### Input rows:

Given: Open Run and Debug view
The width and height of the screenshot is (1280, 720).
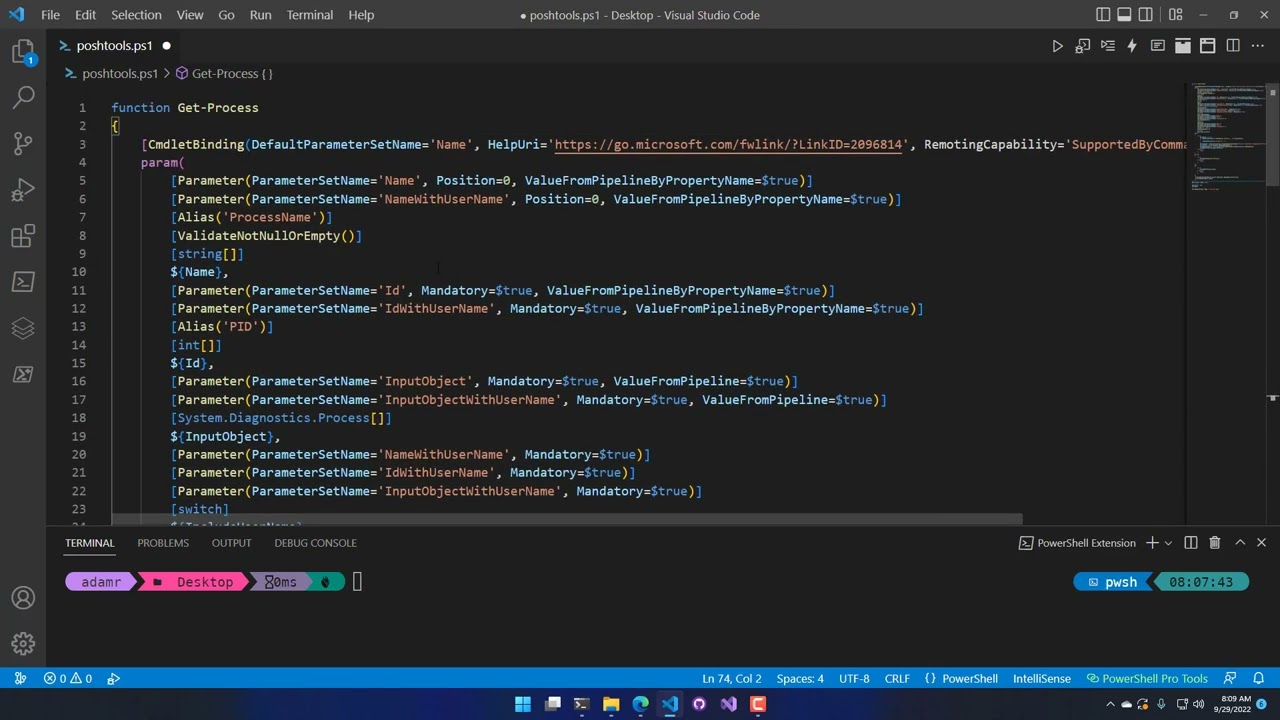Looking at the screenshot, I should [x=23, y=190].
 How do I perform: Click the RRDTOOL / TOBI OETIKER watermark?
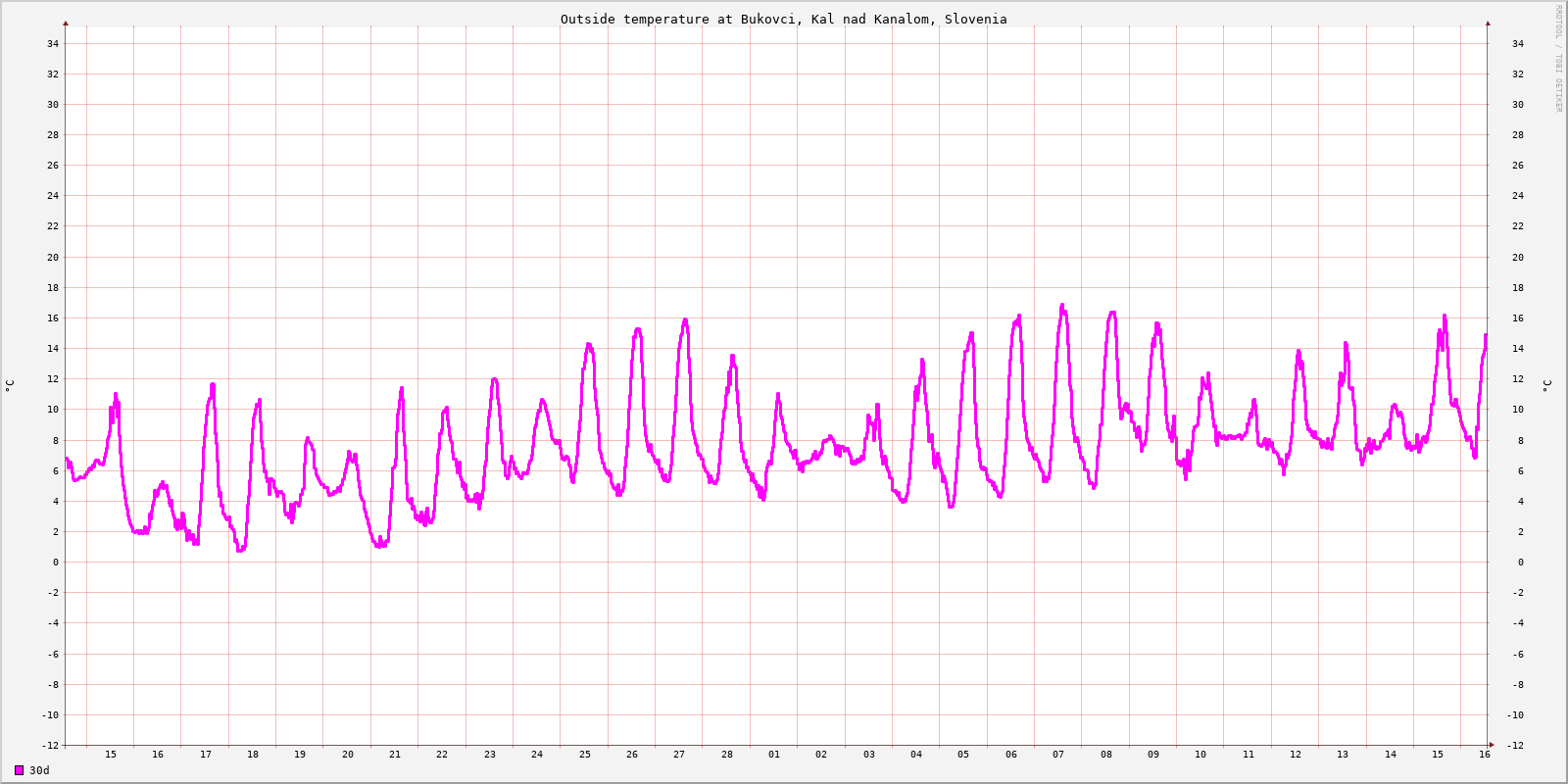tap(1558, 59)
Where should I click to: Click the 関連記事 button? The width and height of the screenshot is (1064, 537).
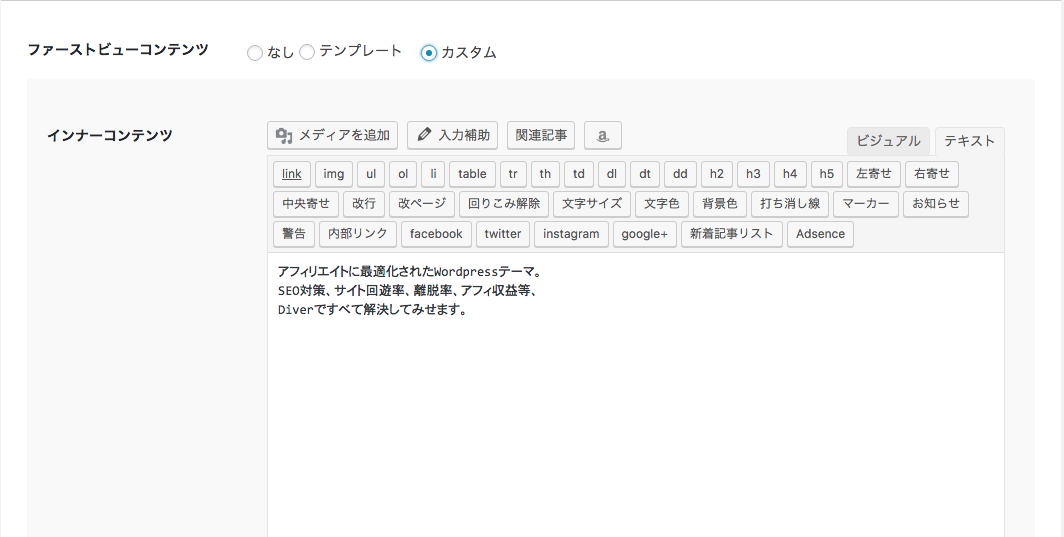tap(541, 135)
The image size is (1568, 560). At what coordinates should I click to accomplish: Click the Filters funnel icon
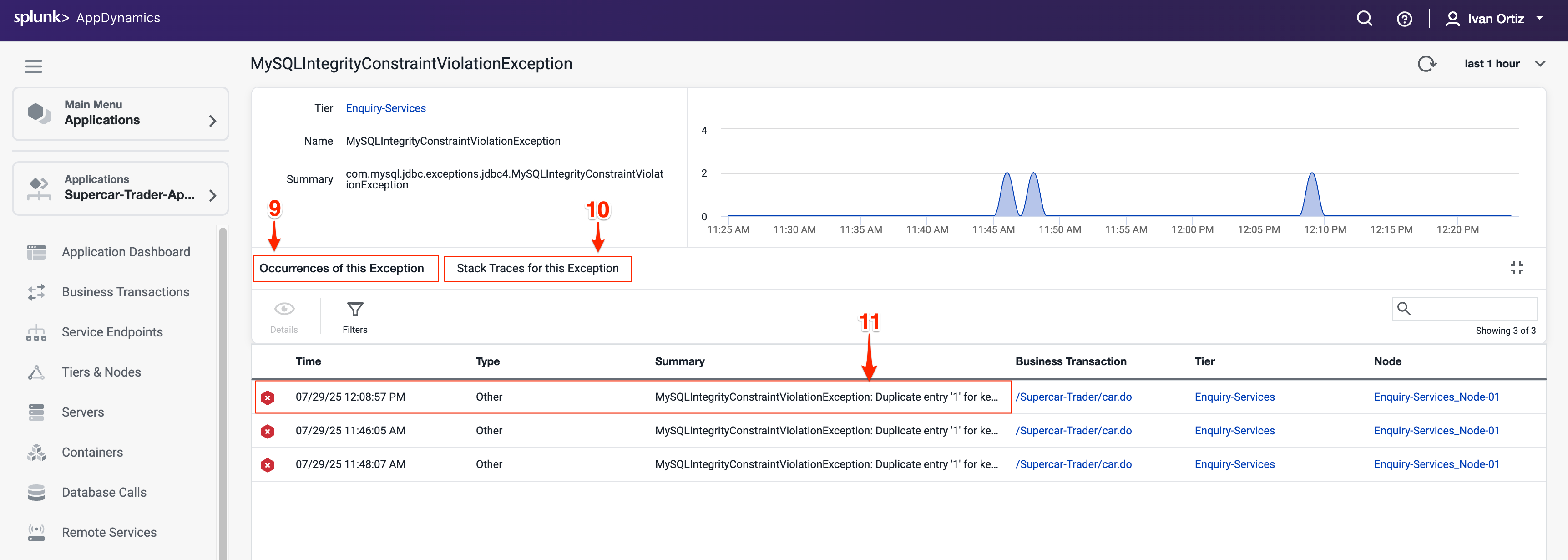(x=355, y=310)
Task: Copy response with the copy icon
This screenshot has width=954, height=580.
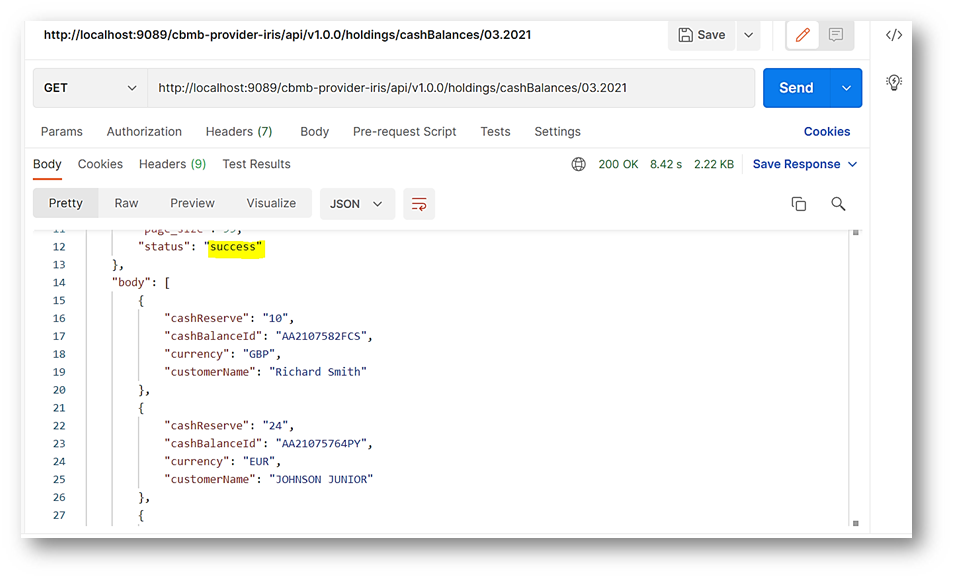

### What you should do:
Please render every line of the rows above as a JSON list of strings, one string per line, with blank lines omitted. Leave the pictures out of the answer.

### Worked solution:
[
  "Given: Open Run and Debug view",
  "The width and height of the screenshot is (1280, 720).",
  "Looking at the screenshot, I should [x=23, y=190].",
  " How do I perform: Click the RRDTOOL / TOBI OETIKER watermark?",
  "tap(1558, 59)",
  "Where should I click to: Click the 関連記事 button? The width and height of the screenshot is (1064, 537).",
  "tap(541, 135)",
  "The image size is (1568, 560). At what coordinates should I click to accomplish: Click the Filters funnel icon",
  "(x=355, y=310)",
  "Task: Copy response with the copy icon",
  "This screenshot has width=954, height=580."
]